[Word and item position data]
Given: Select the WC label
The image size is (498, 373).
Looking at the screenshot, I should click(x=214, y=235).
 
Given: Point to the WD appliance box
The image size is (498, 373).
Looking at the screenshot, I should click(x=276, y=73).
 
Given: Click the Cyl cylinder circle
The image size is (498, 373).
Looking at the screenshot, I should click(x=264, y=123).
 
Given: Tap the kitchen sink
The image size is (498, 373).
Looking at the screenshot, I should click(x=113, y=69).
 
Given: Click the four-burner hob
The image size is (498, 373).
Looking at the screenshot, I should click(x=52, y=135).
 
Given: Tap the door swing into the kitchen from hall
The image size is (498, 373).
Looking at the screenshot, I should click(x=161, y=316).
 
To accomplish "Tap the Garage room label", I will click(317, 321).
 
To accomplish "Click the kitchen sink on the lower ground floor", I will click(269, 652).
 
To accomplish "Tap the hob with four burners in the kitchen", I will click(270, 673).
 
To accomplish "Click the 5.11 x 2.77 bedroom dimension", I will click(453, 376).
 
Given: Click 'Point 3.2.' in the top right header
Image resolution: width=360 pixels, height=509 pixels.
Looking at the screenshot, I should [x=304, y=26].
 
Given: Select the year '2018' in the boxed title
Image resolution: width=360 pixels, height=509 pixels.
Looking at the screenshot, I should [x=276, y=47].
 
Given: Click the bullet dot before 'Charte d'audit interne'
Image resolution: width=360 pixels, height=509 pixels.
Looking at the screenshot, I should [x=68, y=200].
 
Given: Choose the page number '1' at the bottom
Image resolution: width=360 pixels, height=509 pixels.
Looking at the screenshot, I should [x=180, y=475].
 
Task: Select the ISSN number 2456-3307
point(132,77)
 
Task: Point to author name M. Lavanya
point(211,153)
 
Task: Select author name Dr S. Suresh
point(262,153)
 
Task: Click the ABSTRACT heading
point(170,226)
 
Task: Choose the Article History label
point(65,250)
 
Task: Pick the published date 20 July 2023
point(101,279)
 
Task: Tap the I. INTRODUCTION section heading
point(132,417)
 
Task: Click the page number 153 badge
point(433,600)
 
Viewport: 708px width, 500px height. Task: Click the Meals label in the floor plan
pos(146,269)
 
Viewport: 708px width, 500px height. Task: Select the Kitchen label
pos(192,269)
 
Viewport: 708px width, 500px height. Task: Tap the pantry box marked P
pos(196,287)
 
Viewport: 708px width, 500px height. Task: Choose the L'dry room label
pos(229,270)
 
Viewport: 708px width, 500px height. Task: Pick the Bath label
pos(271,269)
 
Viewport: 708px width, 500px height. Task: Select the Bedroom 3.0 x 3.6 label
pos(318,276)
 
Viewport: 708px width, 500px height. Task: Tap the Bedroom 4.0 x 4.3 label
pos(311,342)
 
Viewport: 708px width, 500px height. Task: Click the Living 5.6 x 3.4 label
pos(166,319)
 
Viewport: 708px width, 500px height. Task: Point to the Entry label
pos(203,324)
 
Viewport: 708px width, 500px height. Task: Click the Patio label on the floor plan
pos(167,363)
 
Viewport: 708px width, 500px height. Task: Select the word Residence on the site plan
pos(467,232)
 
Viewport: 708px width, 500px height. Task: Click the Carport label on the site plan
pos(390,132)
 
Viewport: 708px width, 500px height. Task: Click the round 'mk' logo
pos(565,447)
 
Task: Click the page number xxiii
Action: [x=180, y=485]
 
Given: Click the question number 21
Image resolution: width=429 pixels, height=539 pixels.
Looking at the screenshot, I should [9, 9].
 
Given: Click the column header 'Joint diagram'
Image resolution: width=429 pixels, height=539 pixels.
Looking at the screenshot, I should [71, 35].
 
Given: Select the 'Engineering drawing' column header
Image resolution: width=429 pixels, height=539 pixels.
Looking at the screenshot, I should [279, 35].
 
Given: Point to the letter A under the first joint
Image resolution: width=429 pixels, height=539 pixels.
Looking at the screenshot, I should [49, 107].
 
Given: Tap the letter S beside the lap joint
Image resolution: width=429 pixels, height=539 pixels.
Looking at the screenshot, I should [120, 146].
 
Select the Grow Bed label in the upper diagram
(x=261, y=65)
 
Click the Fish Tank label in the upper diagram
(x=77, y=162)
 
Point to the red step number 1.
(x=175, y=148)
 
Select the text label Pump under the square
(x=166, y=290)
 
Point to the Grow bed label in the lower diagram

What is needed → Copy out all of the material above again, line for line, changing nothing.

Correct response →
Given: Select the WC label
The image size is (498, 373).
Looking at the screenshot, I should click(x=214, y=235).
 
Given: Point to the WD appliance box
The image size is (498, 373).
Looking at the screenshot, I should click(x=276, y=73).
 
Given: Click the Cyl cylinder circle
The image size is (498, 373).
Looking at the screenshot, I should click(x=264, y=123).
 
Given: Tap the kitchen sink
The image size is (498, 373).
Looking at the screenshot, I should click(x=113, y=69).
 
Given: Click the four-burner hob
The image size is (498, 373).
Looking at the screenshot, I should click(x=52, y=135).
 
Given: Tap the door swing into the kitchen from hall
The image size is (498, 373).
Looking at the screenshot, I should click(x=161, y=316).
 
To accomplish "Tap the Garage room label", I will click(317, 321).
 
To accomplish "Click the kitchen sink on the lower ground floor", I will click(269, 652).
 
To accomplish "Tap the hob with four burners in the kitchen", I will click(270, 673).
 
To accomplish "Click the 5.11 x 2.77 bedroom dimension", I will click(453, 376).
 
Given: Click 'Point 3.2.' in the top right header
Image resolution: width=360 pixels, height=509 pixels.
Looking at the screenshot, I should [x=304, y=26].
 
Given: Select the year '2018' in the boxed title
Image resolution: width=360 pixels, height=509 pixels.
Looking at the screenshot, I should [x=276, y=47].
 
Given: Click the bullet dot before 'Charte d'audit interne'
Image resolution: width=360 pixels, height=509 pixels.
Looking at the screenshot, I should [x=68, y=200].
 
Given: Choose the page number '1' at the bottom
Image resolution: width=360 pixels, height=509 pixels.
Looking at the screenshot, I should [x=180, y=475].
 
Task: Select the ISSN number 2456-3307
point(132,77)
 
Task: Point to author name M. Lavanya
point(211,153)
 
Task: Select author name Dr S. Suresh
point(262,153)
 
Task: Click the ABSTRACT heading
point(170,226)
 
Task: Choose the Article History label
point(65,250)
 
Task: Pick the published date 20 July 2023
point(101,279)
 
Task: Tap the I. INTRODUCTION section heading
point(132,417)
 
Task: Click the page number 153 badge
point(433,600)
 
Viewport: 708px width, 500px height. Task: Click the Meals label in the floor plan
pos(146,269)
 
Viewport: 708px width, 500px height. Task: Select the Kitchen label
pos(192,269)
 
Viewport: 708px width, 500px height. Task: Tap the pantry box marked P
pos(196,287)
 
Viewport: 708px width, 500px height. Task: Choose the L'dry room label
pos(229,270)
 
Viewport: 708px width, 500px height. Task: Pick the Bath label
pos(271,269)
 
Viewport: 708px width, 500px height. Task: Select the Bedroom 3.0 x 3.6 label
pos(318,276)
 
Viewport: 708px width, 500px height. Task: Tap the Bedroom 4.0 x 4.3 label
pos(311,342)
 
Viewport: 708px width, 500px height. Task: Click the Living 5.6 x 3.4 label
pos(166,319)
 
Viewport: 708px width, 500px height. Task: Point to the Entry label
pos(203,324)
 
Viewport: 708px width, 500px height. Task: Click the Patio label on the floor plan
pos(167,363)
 
Viewport: 708px width, 500px height. Task: Select the word Residence on the site plan
pos(467,232)
 
Viewport: 708px width, 500px height. Task: Click the Carport label on the site plan
pos(390,132)
 
Viewport: 708px width, 500px height. Task: Click the round 'mk' logo
pos(565,447)
 
Task: Click the page number xxiii
Action: [x=180, y=485]
 
Given: Click the question number 21
Image resolution: width=429 pixels, height=539 pixels.
Looking at the screenshot, I should [9, 9].
 
Given: Click the column header 'Joint diagram'
Image resolution: width=429 pixels, height=539 pixels.
Looking at the screenshot, I should [71, 35].
 
Given: Select the 'Engineering drawing' column header
Image resolution: width=429 pixels, height=539 pixels.
Looking at the screenshot, I should [279, 35].
 
Given: Point to the letter A under the first joint
Image resolution: width=429 pixels, height=539 pixels.
Looking at the screenshot, I should [49, 107].
 
Given: Tap the letter S beside the lap joint
Image resolution: width=429 pixels, height=539 pixels.
Looking at the screenshot, I should [120, 146].
 
Select the Grow Bed label in the upper diagram
(x=261, y=65)
 
Click the Fish Tank label in the upper diagram
(x=77, y=162)
 
Point to the red step number 1.
(x=175, y=148)
 
Select the text label Pump under the square
(x=166, y=290)
 
Point to the Grow bed label in the lower diagram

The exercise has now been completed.